배경
인프라를 운영하다보면 다양한 이유로 쿠버네티스에서 운영중인 파드에 kubectl exec 명령어를 통해 해당 파드의 쉘을 실행하게 된다!
k9s를 이용하면 해당 명령어를 단순히 s 단축키를 통해 아주 쉽게 쉘을 실행할 수 있다.
갑자기 어떻게 저 명령어를 입력하면 해당 파드에서 관리하는.. 격리된 SW 패키지인 컨테이너 쉘을 쓸 수 있을지 궁금하였고, 이를 파헤치는 과정에서 배운 것이 많아 정리해본다.
Rest API를 사용하는 Control Plane api server
쿠버네티스의 컨트롤플레인의 컴포넌트로, api server가 있다.
다른 여느 서버와 마찬가지로, 이 서버는 Restful API 형태로 쿠버네티스 내부 자원의 CRUD를 관리하고 있다. 파드의 생성과 삭제 및 상태 조회는 모두 이 api server에 Rest API 엔드포인트로 request를 보내는 방식으로 이루어진다.

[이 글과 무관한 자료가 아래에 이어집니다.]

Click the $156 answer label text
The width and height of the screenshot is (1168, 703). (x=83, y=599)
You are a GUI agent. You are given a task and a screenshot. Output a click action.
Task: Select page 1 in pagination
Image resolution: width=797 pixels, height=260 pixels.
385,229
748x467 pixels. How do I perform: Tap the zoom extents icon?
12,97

(각 노드에서 실행되고 있는 kubelet이 필요할 때마다 api server로 rest api를 호출하고 있다.)
kubectl 및 kubeconfig
kubectl은 쿠버네티스 클러스터와 상호작용하는 CLI인데 한마디로 실행파일이다. 그냥 다운받을 수 있다 !
실행 파일을 터미널에서 쉽게 실행할 수 있도록 kubectl 실행파일 경로를 PATH에 넣어줬기 때문에 우리는 쉽게 kubectl 명령어로 api server에 설계된 Rest API를 호출할 수 있다.

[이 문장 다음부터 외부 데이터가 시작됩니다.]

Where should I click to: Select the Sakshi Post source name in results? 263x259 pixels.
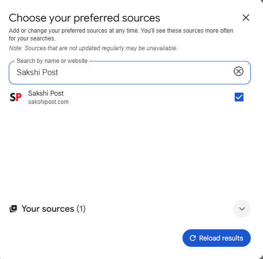pos(46,93)
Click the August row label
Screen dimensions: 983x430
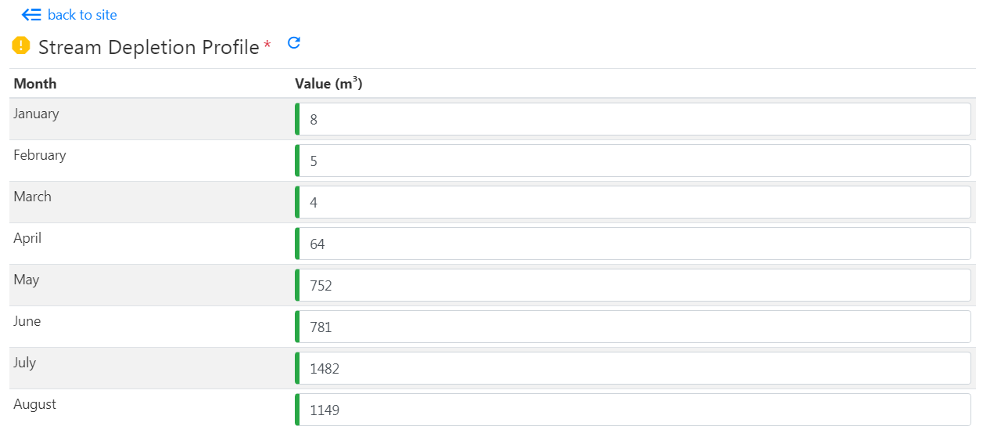(x=35, y=404)
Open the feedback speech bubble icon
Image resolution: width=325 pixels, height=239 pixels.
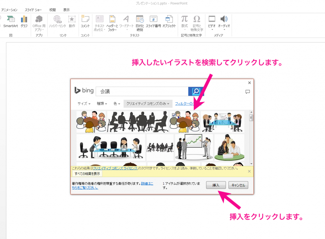248,92
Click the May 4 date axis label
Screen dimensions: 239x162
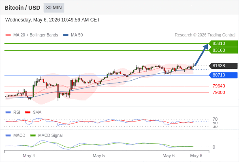pyautogui.click(x=29, y=156)
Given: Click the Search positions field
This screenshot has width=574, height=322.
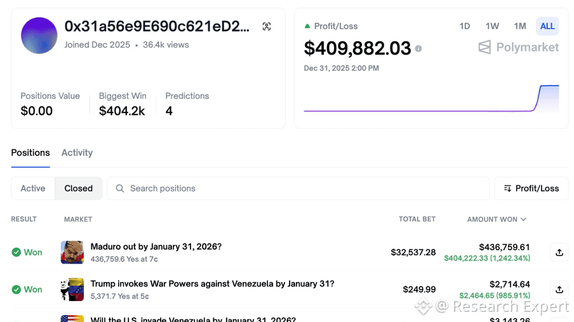Looking at the screenshot, I should click(298, 189).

예를 들어 아래 터미널에서 특정 파드로 접속하는 exec 명령어를 입력하면 파드의 ID를 쿼리파라미터로 하고, base URL은 쿠버네티스의 api server 엔드포인트로 설정되어 POST request를 보내게 된다.

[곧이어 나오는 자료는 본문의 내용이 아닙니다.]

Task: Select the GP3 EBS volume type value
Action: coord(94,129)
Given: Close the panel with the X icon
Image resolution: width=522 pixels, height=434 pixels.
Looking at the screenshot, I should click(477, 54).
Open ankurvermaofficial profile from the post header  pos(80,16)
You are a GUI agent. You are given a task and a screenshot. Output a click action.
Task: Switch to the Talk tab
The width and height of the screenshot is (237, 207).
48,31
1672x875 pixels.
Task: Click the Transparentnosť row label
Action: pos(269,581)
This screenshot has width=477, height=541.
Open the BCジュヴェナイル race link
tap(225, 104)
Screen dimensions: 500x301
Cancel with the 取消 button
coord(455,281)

이 때 api server의 주소, 현재 사용자의 인증정보들이 필요한데 그것을 저장하는 파일이 kubeconfig 파일이다. 기본적으로 ~/.kube/config 경로에 위치해 있고 여러개 클러스터가 등록될 수 있다.
api server와 kubelet
exec pod_id /bin/bash를 입력하면 결국 컨테이너에서 /bin/bash를 명령어를 실행하라는 것이다.
따라서 해당 파드에서 실행되고 있는 컨테이너가 어떤 노드에서 실행되는지 알아야하므로 각 노드에서 실행되고 있는 kubelet과 통신이 필수적이다.
먼저 api server에서 요청을 받게 되면 해당 파드가 어떤 노드에 스케줄링되어 운영중인지 확인하기 위해 쿠버네티스 내부 db인 etcd를 참조한다.
그럼 해당 노드의 kubelet으로 API 요청을 전달하게 된다.
컨테이너 런타임과 /bin/bash
API 요청을 수신한 kubelet은 해당 노드의 컨테이너런타임을 통해 해당 컨테이너 내부에서 새로운 워커 프로세스를 만들게 된다. 이것이 바로 /bin/bash 쉘 인 것이며, 해당 워커 프로세스와 kubectl을 입력한 사용자의 쉘 간에 표준 입출력 스트림을 연결한다.
그렇게 해서 내가 마치 해당 컨테이너의 쉘에 접속한 것처럼 되는 것이다!!
요약
kubectl: 사용자 입력을 REST API 요청으로 변환하여 API 서버에 전송한다.
api server: 해당 요청을 인증 및 권한 부여 후 처리, 해당 파드가 있는 노드의 kubelet에 요청을 전달한다.
kubelet: api server로부터 받은 요청을 파드 내 컨테이너에서 명령어를 실행하는 작업으로 변환한다.
컨테이너 런타임: kubelet의 명령에 따라 컨테이너 내부에서 셸 프로세스를 생성하고 실행한다.
표준입출력 연결: 사용자 터미널과 컨테이너 셸 간의 스트림 연결을 통해 상호작용을 가능하게 만든다.